Exercise 1. Give an example of two self-adjoint transformations whose product is not self-adjoint.

Exercise 2. Consider the space \(\mathcal{P}_{n}\) with the inner product given by \((x, y)=\int_{0}^{1} x(t) \overline{y(t)} \,d t\) .

  1. Is the multiplication operator \(T\) (defined by \((T x)(t)=t x(t)\) ) self-adjoint?
  2. Is the differentiation operator \(D\) self-adjoint?

Exercise 3. 

  1. Prove that the equation \((x, y)=\sum_{j=0}^{n} x\big(\frac{j}{n}\big) \overline{y\big(\frac{j}{n}\big)}\) defines an inner product in the space \(\mathcal{P}_{n}\) .
  2. Is the multiplication operator \(T\) (defined by \((T x)(t)=t x(t)\) ) self-adjoint (with respect to the inner product defined in (a))?
  3. Is the differentiation operator \(D\) self-adjoint?

Exercise 4. If \(A\) and \(B\) are linear transformations such that \(A\) and \(A B\) are self-adjoint and such that \(\mathcal{N}(A) \subset \mathcal{N}(B)\) , then there exists a self-adjoint transformation \(C\) such that \(C A=B\) .

Exercise 5. If \(A\) and \(B\) are congruent and \(A\) is skew, does it follow that \(B\) is skew?

Exercise 6. If \(A\) is skew, does it follow that so is \(A^{2}\) ? How about \(A^{3}\) ?

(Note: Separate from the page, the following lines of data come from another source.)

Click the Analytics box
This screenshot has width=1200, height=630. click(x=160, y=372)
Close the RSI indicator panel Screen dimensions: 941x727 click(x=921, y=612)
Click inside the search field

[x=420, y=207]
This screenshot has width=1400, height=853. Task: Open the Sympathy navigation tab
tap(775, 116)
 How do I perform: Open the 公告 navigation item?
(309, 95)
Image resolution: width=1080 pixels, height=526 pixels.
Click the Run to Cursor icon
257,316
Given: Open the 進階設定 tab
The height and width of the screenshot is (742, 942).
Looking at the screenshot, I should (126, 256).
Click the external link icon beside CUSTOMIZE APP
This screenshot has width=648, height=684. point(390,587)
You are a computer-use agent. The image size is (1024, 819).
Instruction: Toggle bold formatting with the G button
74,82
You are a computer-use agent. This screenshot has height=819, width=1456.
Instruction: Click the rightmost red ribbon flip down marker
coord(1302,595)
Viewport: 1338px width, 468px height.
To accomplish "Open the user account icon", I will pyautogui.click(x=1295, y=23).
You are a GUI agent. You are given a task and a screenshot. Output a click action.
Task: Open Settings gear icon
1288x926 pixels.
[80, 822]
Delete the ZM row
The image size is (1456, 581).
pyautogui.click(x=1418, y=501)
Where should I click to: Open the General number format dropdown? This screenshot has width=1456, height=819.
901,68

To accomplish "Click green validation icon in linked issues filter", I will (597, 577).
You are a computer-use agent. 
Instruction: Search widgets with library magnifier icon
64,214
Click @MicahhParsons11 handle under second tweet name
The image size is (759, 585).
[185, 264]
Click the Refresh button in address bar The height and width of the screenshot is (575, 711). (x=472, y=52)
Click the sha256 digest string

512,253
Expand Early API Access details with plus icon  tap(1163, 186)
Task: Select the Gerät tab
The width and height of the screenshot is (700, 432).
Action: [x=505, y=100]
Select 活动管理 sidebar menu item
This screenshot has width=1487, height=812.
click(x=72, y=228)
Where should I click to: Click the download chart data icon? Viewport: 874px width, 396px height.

Exercise 7. If both \(A\) and \(B\) are self-adjoint, or else if both are skew, then \(A B+B A\) is self-adjoint and \(A B-B A\) is skew. What happens if one of \(A\) and \(B\) is self-adjoint and the other skew?

Exercise 8. If \(A\) is a skew-symmetric transformation on a Euclidean space, then \((A x, x)=0\) for every vector \(x\) . Converse?

Exercise 9. If \(A\) is self-adjoint, or skew, and if \(A^{2} x=0\) , then \(A x=0\) .

Exercise 10. 

  1. If \(A\) is a skew-symmetric transformation on a Euclidean space of odd dimension, then \(\operatorname{det} A=0\) .
  2. If \(A\) is a skew-symmetric transformation on a finite-dimensional Euclidean space, then \(\rho(A)\) is even.